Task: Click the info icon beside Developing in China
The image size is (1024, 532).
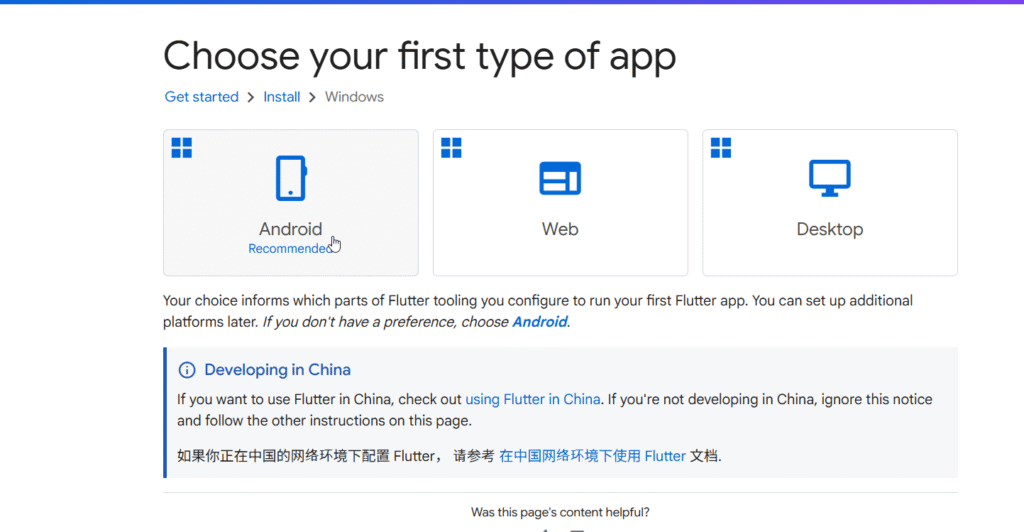Action: point(187,370)
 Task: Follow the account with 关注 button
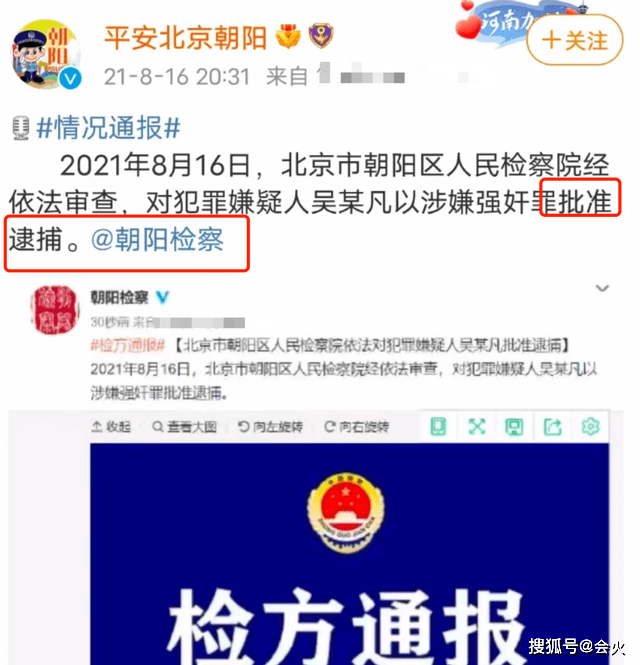(x=575, y=40)
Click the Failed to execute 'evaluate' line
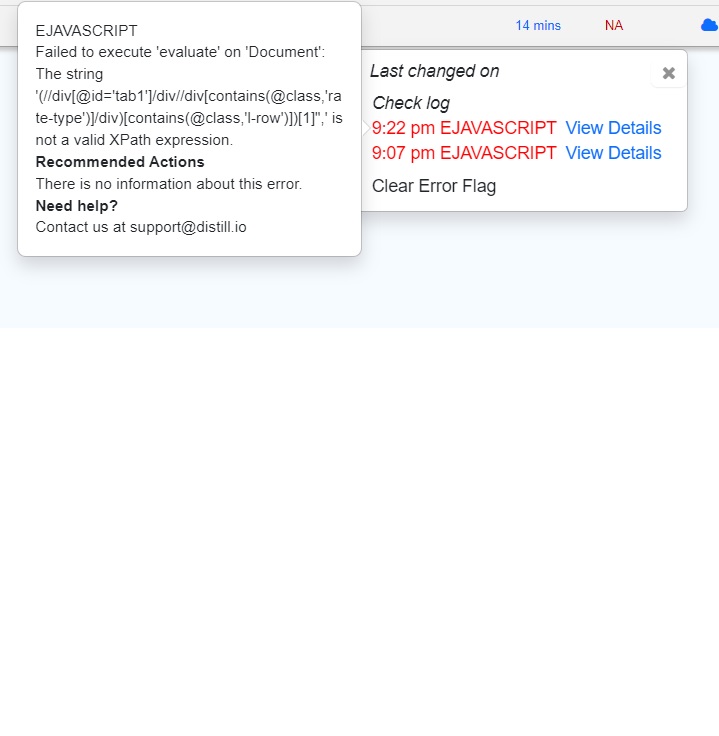This screenshot has height=736, width=719. point(180,52)
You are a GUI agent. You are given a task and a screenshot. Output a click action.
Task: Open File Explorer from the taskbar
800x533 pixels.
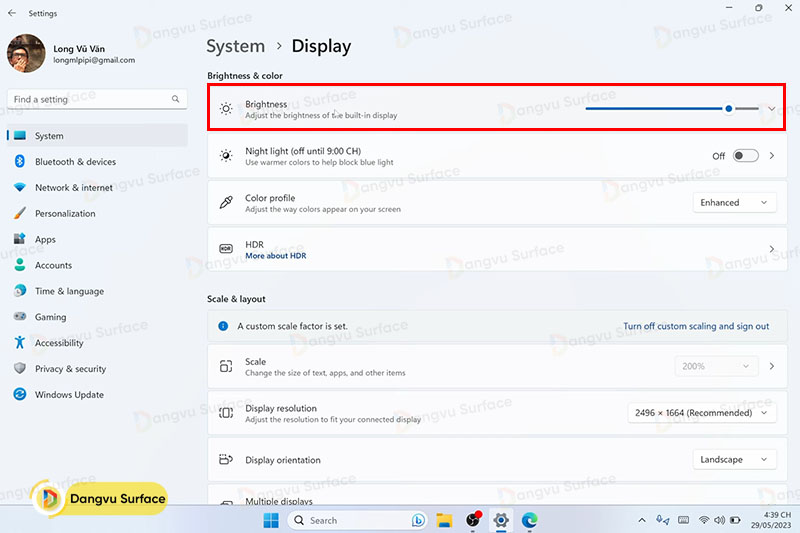click(445, 520)
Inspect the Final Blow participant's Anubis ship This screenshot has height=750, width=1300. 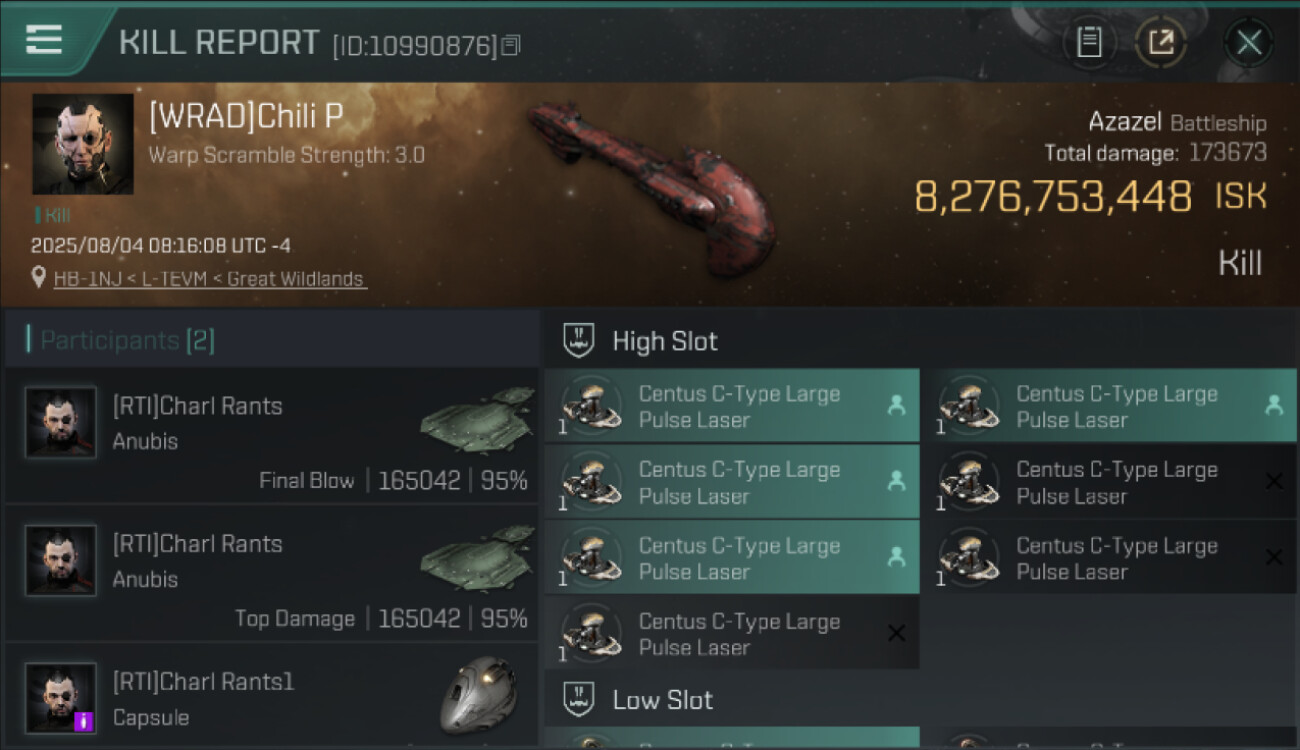(x=477, y=424)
-------
### Task objective
Please return only the lines from the top of the data through the line with "You are a GUI", exactly as written, and drop every picture.

### Your response
Task: Click the info icon beside Developing in China
The image size is (1024, 532).
Action: point(187,370)
 Task: Follow the account with 关注 button
(x=575, y=40)
Click the Failed to execute 'evaluate' line
This screenshot has height=736, width=719. point(180,52)
You are a GUI agent. You are given a task and a screenshot. Output a click action.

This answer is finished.